* [Source passage]:
= Beginning of Section =
ANALOG Circuit Design: A Tutorial Guide to Applications and Solutions
ANALOG Circuit Design: A Tutorial Guide to Applications and Solutionsedited by Bob Dobkin and Jim Williams, Published by Newnes
ISBN 13: 978-0-12-385185-7, hardcover, 932 pp, $84.95, August 2011
This text has been published shortly after the death of Jim Williams and it is admirable that the publishers managed to get an extra page inserted in the bindery dedicated thus: "In memory of Jim Williams, a poet who wrote in electronics.” Very fitting.
This book is not a rewrite of the earlier text edited by Williams, also entitled Analog Circuit Design, published in July 1991 (ISBN 13: 978-0-75-069640-1) and subtitled Art, Science and Personalities. That was a series of essays by over twenty analog designers which was fascinating and historical, but not really a useful design textbook. This new book is different. It is a compendium of a large number of previously published Linear Technology application notes that have been selected by Dobkin (CTO and Founder at Linear) and Williams for their long-term usefulness in the industry. And they have selected well for that purpose. The page notations indicate that the book was going to be entitled Analog Circuit and System Design, which might have been more fitting.
What value, I am sure will be asked, is there in publishing these application notes in textbook form when they are all available on line? They are all in one place, for one thing, and they have been put in a sectional order of like relevance. Each section includes, with one exception, multiple application notes that are designated as chapters. Two groups of sections make up Parts 1 and 2: “Power Management” and “Data Conversion, Signal Conditioning and High Frequency/RF.” The latter has three sections with similar titles while the former has section titles of, “Power Management Tutorials,” Switching Regulator Design,” Linear Regulator Design,” High Voltage and High Current Applications,” “Powering Lasers and Illumination Devices,” and “Automotive and Industrial Power Design.”
= End of Section =
* [Entries provided]:
= Beginning of Section =
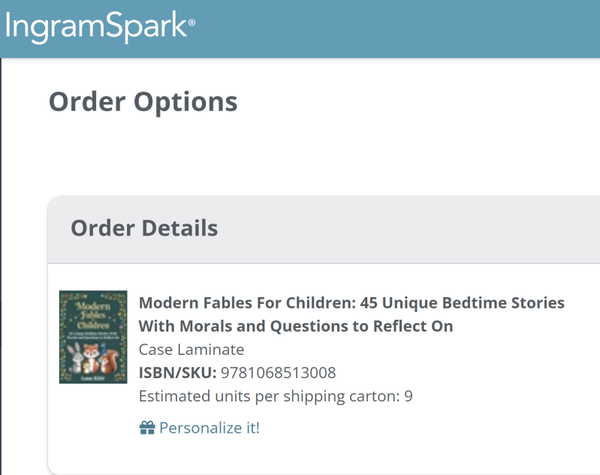The width and height of the screenshot is (600, 475).
Task: Click the Personalize it! link
Action: pyautogui.click(x=209, y=428)
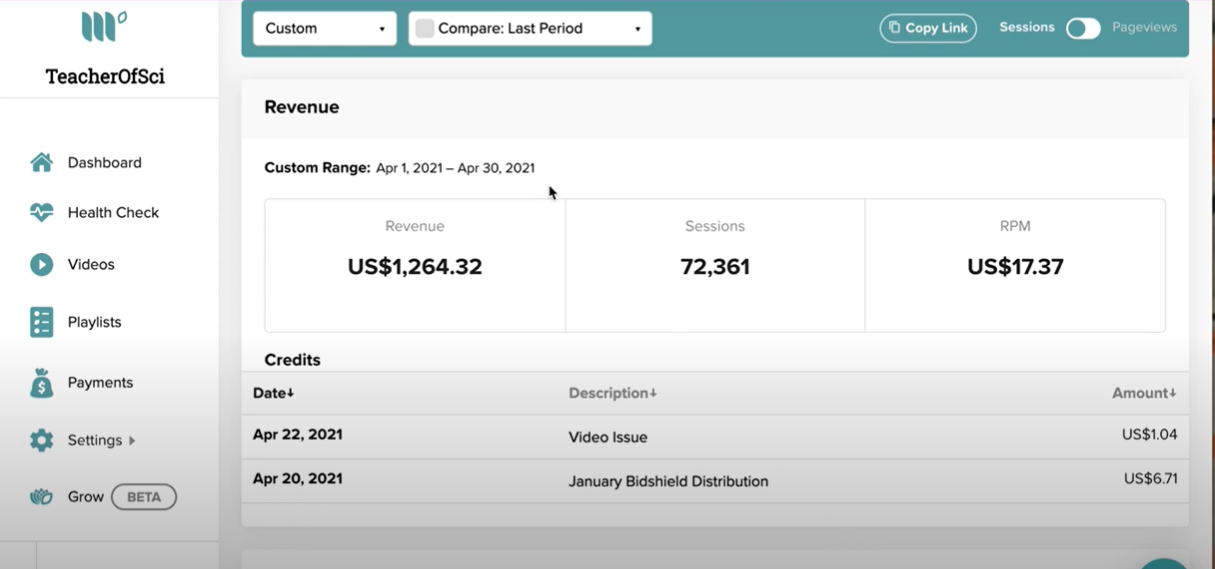The image size is (1215, 569).
Task: Expand the Settings submenu arrow
Action: [132, 440]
= End of Section =
* [Instructions for the task]:
Pick up the book review of Analog Circuit Design after its last sentence and continue writing it. The items have no connection to the book review of Analog Circuit Design.

* [Expected output]:
Some application notes (chapters) are obviously of more value than others in a generic sense, but when you are looking at a particular problem in a design every one has merit of some kind or another. It is particularly gratifying to see Application Note 47, “High Speed Amplifier Techniques” in print for the first time in its entirety; it is, arguably, one of the best application aids that has ever been produced in our industry. The negative is that it is showing its twenty year age in many respects because of the development of faster monolithic amplifiers, and there are a lot of additional problems and diagnoses that are equally relevant today to the designer.
The same is at least partially true in a number of other cases, but the overall relevance of the notes is unquestionable and we are not about to pick them apart one-by-one in this review.
What is unfortunate is that the reproduction quality of some of the photographs seems to have suffered somewhat in the book compared to the online PDFs, perhaps most so in the referenced “High Speed Amplifier Techniques.” And it is a little sad that Linear/Elsevier did not employ a professional editor to correct all the non-approved abbreviations and unit spacings that have become the norm in the company’s written output.
Nevertheless, this is a handsome book that I will happily find space for on my shelf. It is extremely good value for money and is, thank heavens, a prime example of why it will be some time before e-books have a real place in the publication of technology texts. There should be a place for this latest ANALOG Circuit Design in the hands of every novice, journeyman, and experienced analog designer.